Te wszystkie dzieła, co zrozumiałe, wymagają poświęcenia oraz wsparcia również finansowego. Chyba wszyscy to rozumieją, widząc przecież efekty Państwa działalności, ale zapewne widzi to również ta druga strona, która robi wszystko, aby to zniszczyć, co jest najlepszym dowodem na właściwy kierunek Państwa działalności. Doskonale zdają sobie z tego sprawę wszystkie siły, które wiedzą, że tego ewolucjonistycznego matactwa zapewne nie da się już długo utrzymać. Myślę, że właśnie dlatego sam plan zniszczenia musi być doskonały i właśnie dlatego postanowiono uderzyć w korzenie, czyli członków Państwa organizacji, tak, by nie mogli wesprzeć dalszego rozwoju tych dzieł.
Rozwiązania, które obecnie wdraża się w firmach produkcyjnych, to kierunek dokładnie wskazany przez śp. Pana Krzysztofa Karonia w polecanym przez niego filmie „Amerykańska fabryka” – dostępnym na Netflixie. Plan, który przygotowany jest krok po kroku dla wszystkich narodów. Myślę, że dlatego choć chcielibyśmy ogromnie pomóc dalszemu rozwojowi Państwa działalności, to będzie to coraz trudniejsze.

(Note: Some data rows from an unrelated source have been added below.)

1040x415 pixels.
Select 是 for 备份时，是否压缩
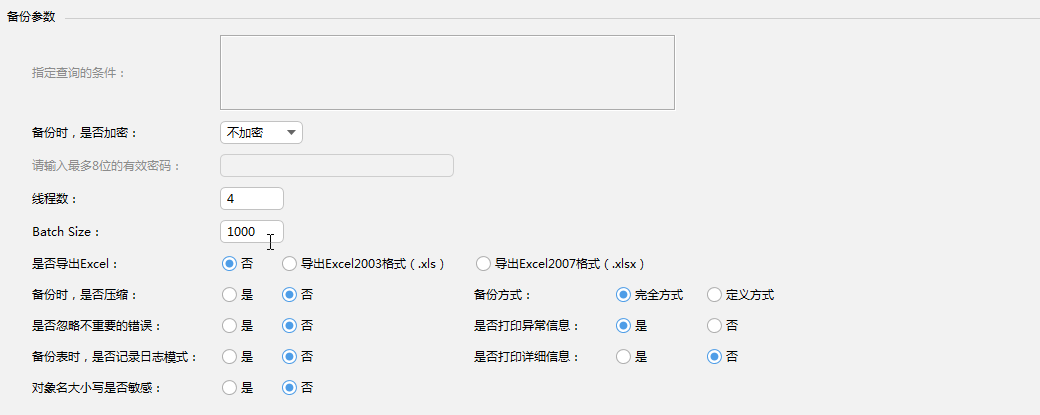(229, 295)
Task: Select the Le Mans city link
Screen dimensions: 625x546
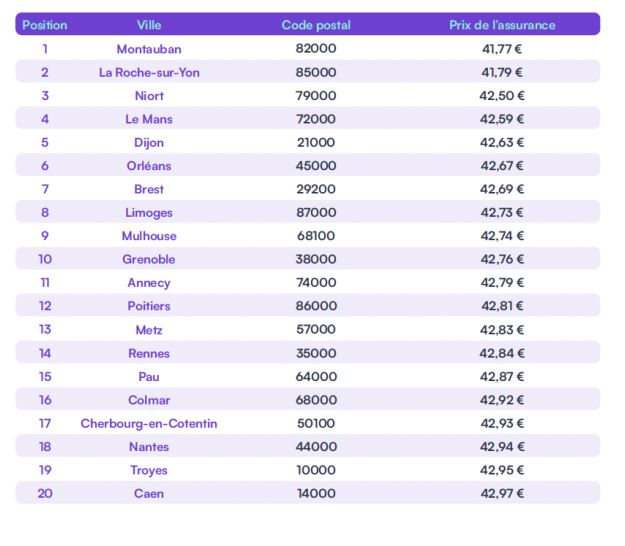Action: tap(149, 119)
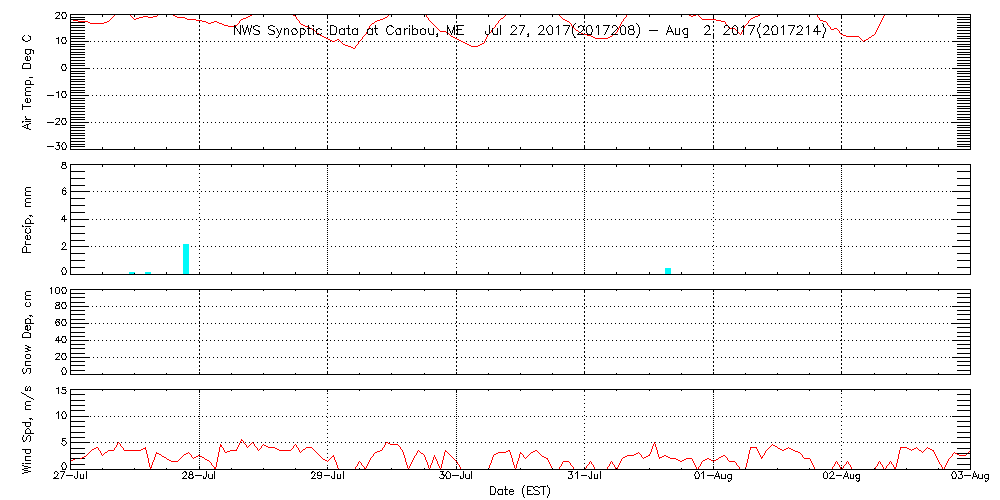The image size is (1000, 500).
Task: Click the 'Precip, mm' axis label
Action: (28, 219)
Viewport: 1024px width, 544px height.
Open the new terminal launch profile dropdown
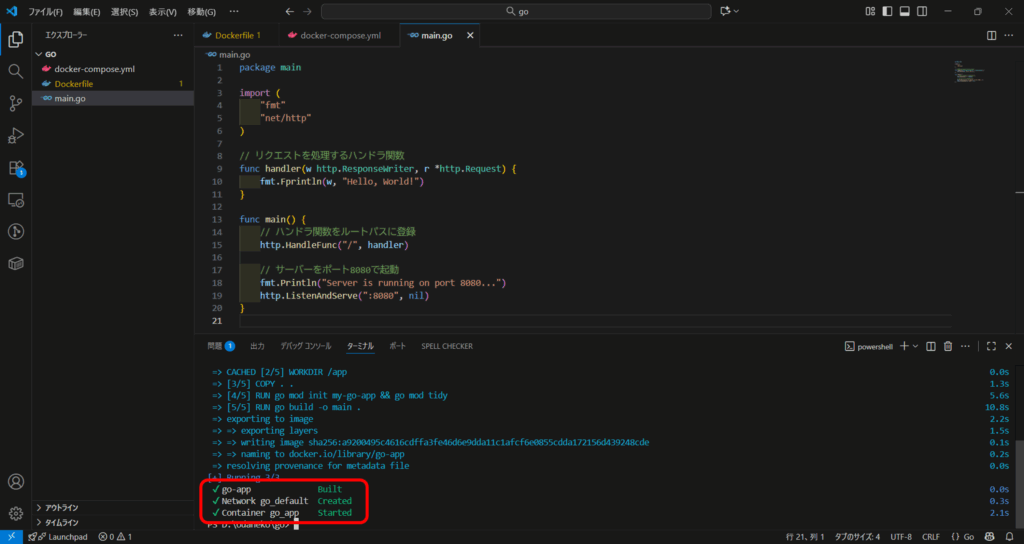pos(915,346)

Rozwój Państwa wszechstronnej działalności na polu wiary – (by wspomnieć choćby o Apostolacie Fatimy czy piśmie „Przymierze z Maryją”), historii, polityki, prawa – Ordo Iuris, nauki – „Polonia Christiana” i informacji – PCh24.pl, Klubie Przyjaciół, to wszystko z dumą przypomina mi, że jestem Polakiem, a moi bracia i siostry, twórcy tych pięknych dzieł, przypominają mi o właściwej postawie moralnej.
Temat ewolucji inspirował mnie, odkąd pamiętam. Brakujące ogniwo, które „na pewno jest” i „niebawem wam go ukażemy”, to temat flagowy wszystkich „naukowych czasopism”. A ja, posiadając jedynie maturę, mam nadzieję, że większość wykładów rozumiem, bo przedstawione są w takiej formie, aby wszyscy mogli zobaczyć to, co najwybitniejszym umysłom udało się dostrzec pod mikroskopem. Ich geniusz dodatkowo polega na obserwacji zjawisk zachodzących w ułamkach sekund w mikro i makroskali.
Podsumowując, w mojej skromnej opinii pomysł udostępnienia tej wiedzy wszystkim chętnym jest wyrazem chrześcijańskiej miłości, wskazującej właściwą drogę do Boga. Przecież to nasz Stwórca oddał nam ziemię, abyśmy czynili ją sobie poddaną, nie czyniąc wiedzy tajemną, tylko dla wybranych. Jeszcze raz niech będzie mi wolno podziękować za całą działalność Państwa organizacji.
Z wyrazami szacunku
Czytelnik
Szczęść Boże!
Wasza działalność zasługuje na szacunek i podziw! Otwieracie drzwi do serc ludzi zagubionych, pokazujecie inną drogę – uświadamiając, że życie to nie tylko praca, ale przede wszystkim duchowe potrzeby, które dają nadzieję i siłę do życia. Walczcie o serca, które są jeszcze uśpione. Powodzenia!
Anna z Mysłowic
Szczęść Boże!
Pragnę z całego serca podziękować za dwumiesięcznik „Przymierze z Maryją”. Od kilku lat gości on w moim rodzinnym domu, niosąc umocnienie duchowe, światło i pokój. I niech tak pozostanie jak najdłużej.